# Document passage

David Cameron and Greensill: What can be done to prevent further lobbying scandals?

David Cameron is at the centre of the UK’s largest lobbying scandal in a decade. Through emails, text messages and meetings, the former Prime Minister relentlessly pushed government and central bank officials on behalf of Greensill Capital. 

In 2020, former Prime Minister David Cameron attempted to lobby the government on behalf of the finance firm Greensill Capital who employed Cameron as an advisor. Cameron tried to persuade the government to allow Greensill to join the Corporate Covid Financing Facility (CCFF), a scheme set up to provide loans to companies struggling during the pandemic, so that Cameron could gain access to public funds for himself and his business associates.

Cameron and his personal employees bombarded senior officials and ministers such as Chancellor Rishi Sunak and permanent Secretary of the Treasury Sir Tom Scholar with over 50 emails, texts and WhatsApp messages between the 5th of March and 20th of June 2020. However, Cameron’s attempts to lobby the government failed because the Treasury rejected Greensill’s application to take part in the CCFF, concluding that the firm’s proposals were not suitable. Greensill Capital has since collapsed.

Ironically, Cameron himself introduced legislation regarding lobbying in 2014 during his time as Prime Minister. He claimed that lobbying was “the next big scandal waiting to happen” in British politics and wanted to “shine a light of transparency” onto it. However, Cameron’s legislation made lobbying even less transparent than it had been previously. Lobbyists only have to sign the statutory register if they are working for a private sector consultancy firm, a group that comprises only 1% of practising UK lobbyists, or if they are a third-party lobbyist for hire. However, if they are working in-house for large corporations and/or are directly employed by a company to lobby on its behalf, they do not have to register. This explains why Cameron was able to do what he did – he was an employee of Greensill, not a consultant.

# Dataset excerpt
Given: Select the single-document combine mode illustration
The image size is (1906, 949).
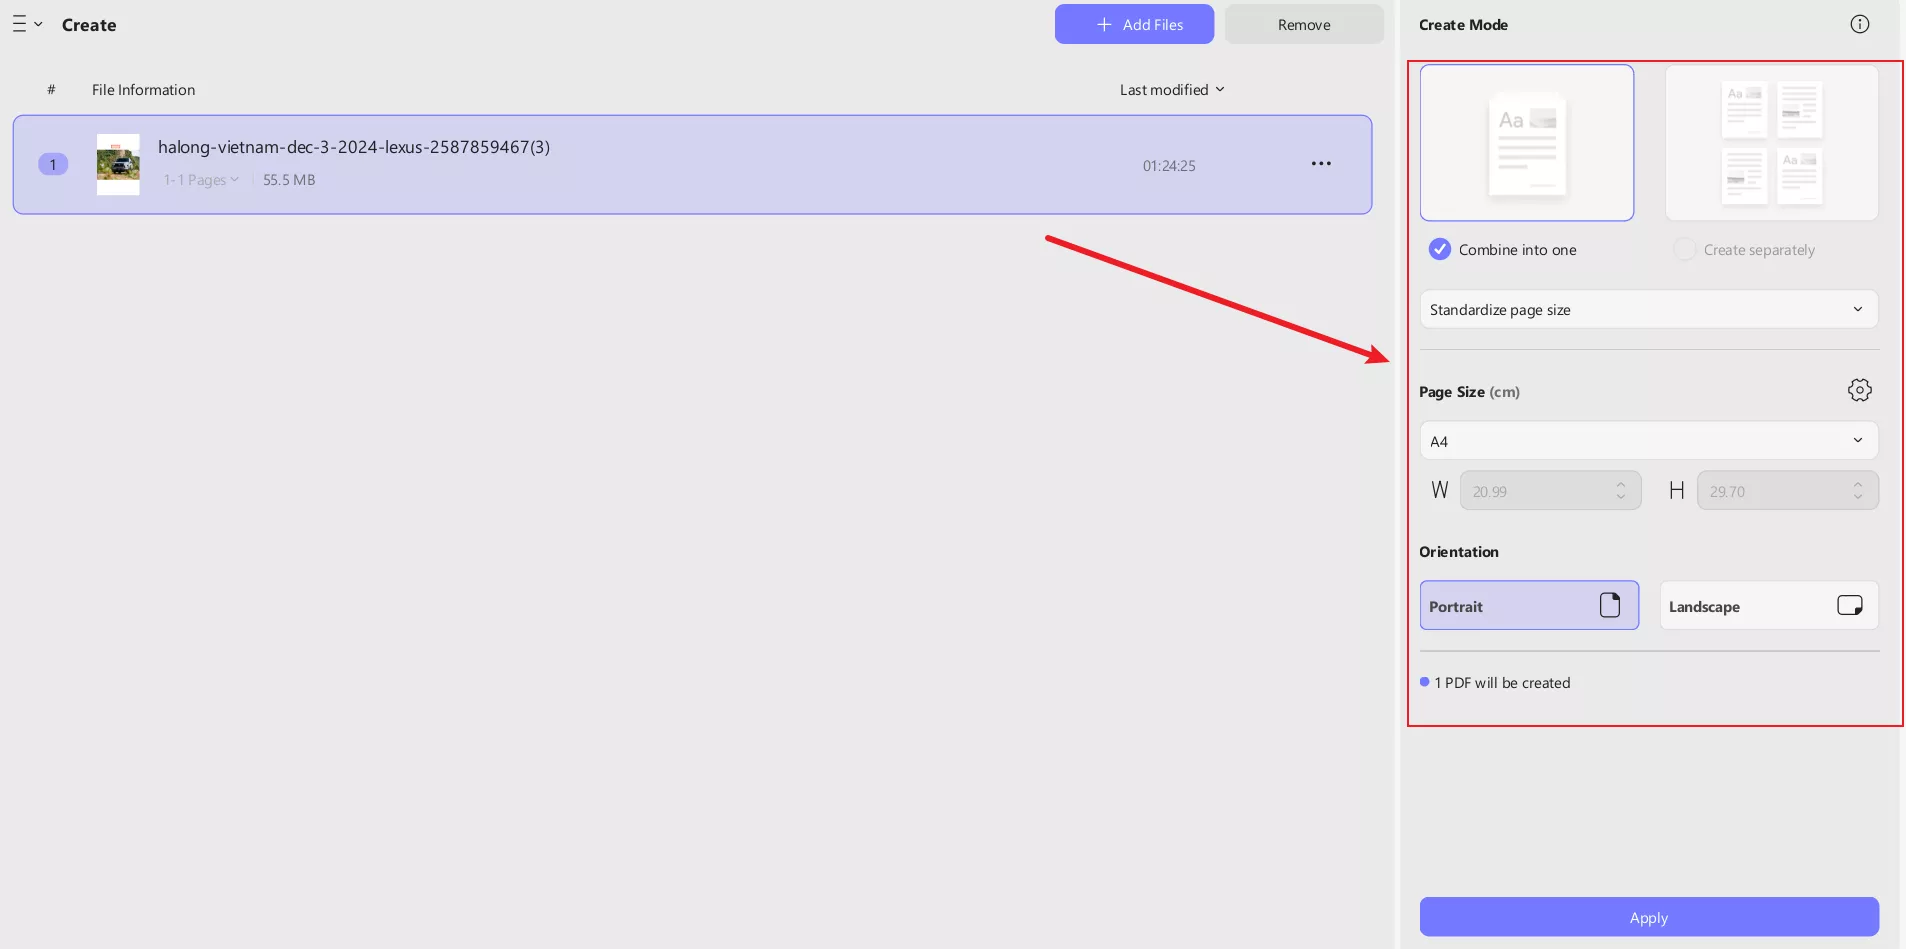Looking at the screenshot, I should click(1526, 143).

# Exercises
a. In the Greensill lobbying passage, rewrite the text from "David Cameron is" up to and including "of Greensill Capital.", changing "former Prime Minister" to "ex-Prime Minister".
b. Which people are named in the Greensill lobbying passage? List all of them.
c. Pick up the Greensill lobbying passage after its final sentence and keep writing.
The lines play no role in this exercise.

# Results of the tasks
a.
David Cameron is at the centre of the UK’s largest lobbying scandal in a decade. Through emails, text messages and meetings, the ex-Prime Minister relentlessly pushed government and central bank officials on behalf of Greensill Capital.

b.
David Cameron
Rishi Sunak
Sir Tom Scholar

c.
Only a minute fraction of lobbying activity has to be reported. Face-to-face meetings between ‘consultant’ lobbyists and the government, in particular their meetings with ministers and secretaries, have to be logged. But, meetings between lobbyists and other government officials, including special advisers and civil servants more junior than permanent secretaries do not have to be recorded. 

There are over 4000,000 full-time civil servants working across all government departments in the UK, 44 of whom have the title of “permanent secretary” or “secondary permanent secretary”. The Lobbying Act, therefore, only succeeds in “shining the light of transparency” on the activities of 97 ministers, 1% of lobbyists and 0.01% of civil servants. Lobbyists who are not employed as consultants like David Cameron do not even have to document their lobbying activity and are not legally required to declare who they meet or what they discuss. It is therefore abundantly clear that the UK’s lobbying laws barely cover any lobbying activity at all, which makes it easy for people like David Cameron to get away with questionable behaviour. 

The government have not corrected these loopholes because politicians and their friends take advantage of the inadequate laws more than anyone else. Moving forward, stricter and more precise laws regarding lobbying should be put in place and it should be a legal requirement that all lobbying activity is documented. Lobbyists should have to declare who they are meeting and what is being discussed regardless of whether they are a consultant or not, and regardless of which government employees they are meeting. If lobbying was truly made to be more transparent, it would be significantly more difficult for lobbyists to make dealings with the government behind closed doors.

It should be a criminal offence for underhand lobbyists to even attempt to persuade the government to give them public funds. UK citizens do not give the government a portion of their hard-earned money for them to give it to their greedy, millionaire friends. It should also be a criminal offence for the government to provide their friends with public funds, or to spend public funds on anything that does not benefit society. 

If taxpayers’ money is not being used to support the NHS, house the homeless, tackle institutional racism, support families living in poverty and so forth, it is not being used correctly. 

Shockingly, it is not a criminal offence for the Minister of the Crown to corruptly award public funds to members of the Old Boys Network. Yet, governments tend not to legislate to make their own deceitful activity a criminal offence thus the likes of David Cameron and Boris Johnson can continue performing their corrupt behaviour.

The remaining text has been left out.